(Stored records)
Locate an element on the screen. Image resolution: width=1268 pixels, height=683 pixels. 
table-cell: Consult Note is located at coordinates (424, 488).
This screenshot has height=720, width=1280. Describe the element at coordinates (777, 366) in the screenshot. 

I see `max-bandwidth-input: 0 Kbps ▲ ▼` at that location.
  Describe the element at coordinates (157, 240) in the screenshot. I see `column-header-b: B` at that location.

--- To-do item ---
Please reproduce all of the data above word for word.

--- Written answer ---
Locate an element on the screen. Image resolution: width=1268 pixels, height=683 pixels. 
table-cell: Consult Note is located at coordinates (424, 488).
This screenshot has height=720, width=1280. Describe the element at coordinates (777, 366) in the screenshot. 

I see `max-bandwidth-input: 0 Kbps ▲ ▼` at that location.
  Describe the element at coordinates (157, 240) in the screenshot. I see `column-header-b: B` at that location.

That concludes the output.